«Compré el terreno por diversión. Me he criado con los campos y ahora quería tener uno propio. Una forma de pasar el rato y tener producto de temporada en casa». Rafael Bonafont podía haberse comprado una moto acuática, unos esquíes o un quad. Pero prefirió no moverse de su tierra de origen y transformar una ocupación exigente y esclava en un entretenimiento: tener su propia cosecha de hortalizas. En la parcela había una «cebera» cayéndose a pedazos. Ahora protagoniza un pequeño milagro agrario. Una rebelión a lo que parece condenado al olvido o la desaparición: el secadero de cebollas luce nuevamente erguido y restaurado. Más aún: «cuando pase la cosecha que hay ahora plantaré una tabla de cebollas y una vez recogida, pondré una parte en la «cebera» para que, quien pase por allí, pueda verla exactamente como yo las ví de niño».

Pocos, por no decir ningún elemento en la huerta valenciana es tan característico como la «cebera». Tanto, que ni siquiera tiene traducción al castellano. A la RAE no le consta una cebollera como «cobertizo realizado con madera en forma de barraca para preservar y secar las cosechas de cebolla». Y es que, en esencia, es un ingenio creado en el siglo XIX por labradores minifundistas de la huerta de València. La versión local del hórreo, seña de identidad en Galicia y que aquí, por la fragilidad de la construcción y de la conciencia general, no sólo nunca se ha puesto en valor, sino que desde hace décadas contempla la destrucción y desaparición de las mismas. Más allá de que los grandes almacenes, las cooperativas y los nuevos sistemas de refrigeración hayan hecho perder la utilidad para la que se concibieron: alargar la vida útil de las cebollas recolectadas y poder venderlas a mejor precio fuera de temporada. Ahora, las que se tienen en pie son apenas escombreras, almacenes de utillaje y sólo en contados casos se ven cajas de plástico para guardar producto. Por eso, restaurar una «cebera» es poco menos que un milagro. El feliz acontecimiento lo descubrió un vecino de la población, Juan Carlos Vayá, y lo movió en redes sociales. Los dueños de las casas cercanas al campo no ocultan su satisfacción por el arreglo.

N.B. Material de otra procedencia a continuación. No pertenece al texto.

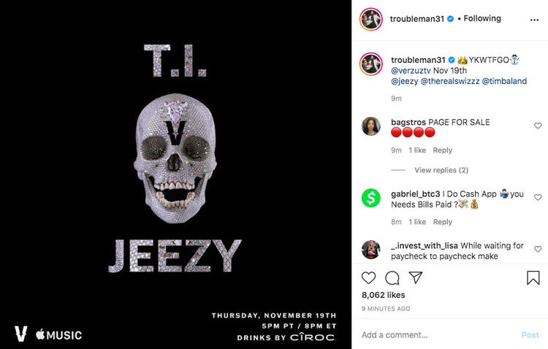
Task: Like the gabriel_btc3 comment
Action: [x=538, y=197]
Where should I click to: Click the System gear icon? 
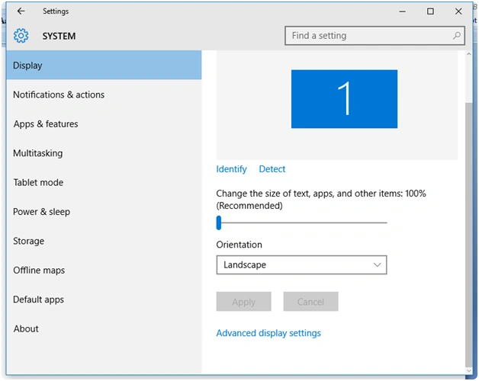click(21, 36)
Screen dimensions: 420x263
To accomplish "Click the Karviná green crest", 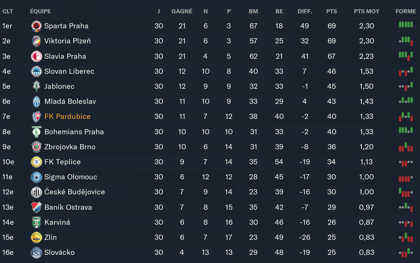I will (x=36, y=222).
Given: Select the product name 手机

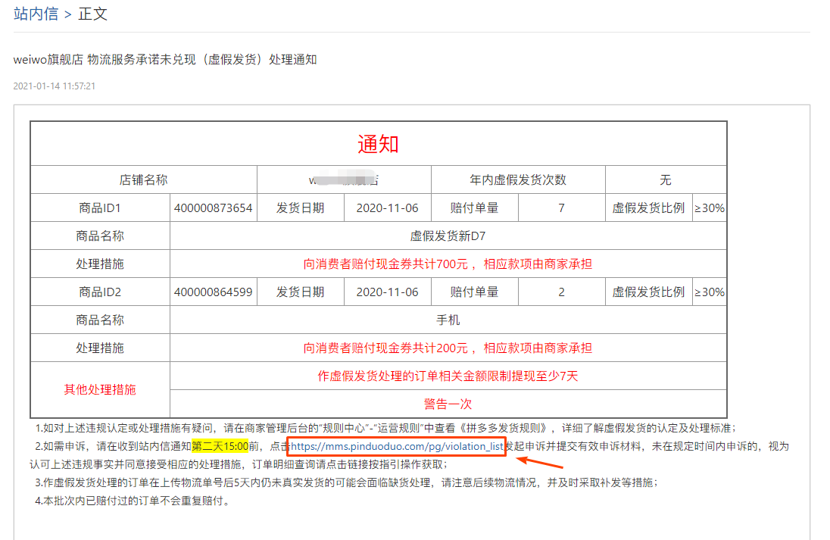Looking at the screenshot, I should click(448, 320).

Bonafont le puso pericia, porque el cobertizo se caía con un estornudo. «Cuando empezamos, tuvimos que embridar lo que quedaba a un coche para enderezarlo. Conseguí maderas parecidas para los listones y la verdad es que resistió». Hasta respetó el tipo de teja alicantina para volver a cubrir el techo, que «había desaparecido por completo». Sin caer en la tentación de la uralita. Ahora se la ve sólida y protegida por candado en la puerta. Rematada con cruces en la parte alta, y en la base, siguiendo el precepto de elevarla ligeramente para evitar la humedad del terreno, reforzada con cemento.

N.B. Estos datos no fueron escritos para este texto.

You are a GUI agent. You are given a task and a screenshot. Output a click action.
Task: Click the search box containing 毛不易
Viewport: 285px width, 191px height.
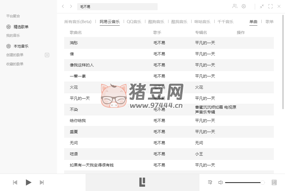click(117, 7)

En el año 2017, la alcaldía de Castellar-Oliveral (cuya sede se denomina también «la cebera» por su fachada adornada con listones de madera, alegoría a esta seña de identidad) publicaba un catálogo con todas las construcciones e incluso con tres rutas para ir a verlas. Albert Pasqual Aznar peinó los camino y encontró, fotografió y catalogó todas ellas. Ya entonces advertía del mal estado de muchas de ellas. «La de Bonafont» (se ha ganado de sobra el nuevo nombre) ha ganado una vida extra.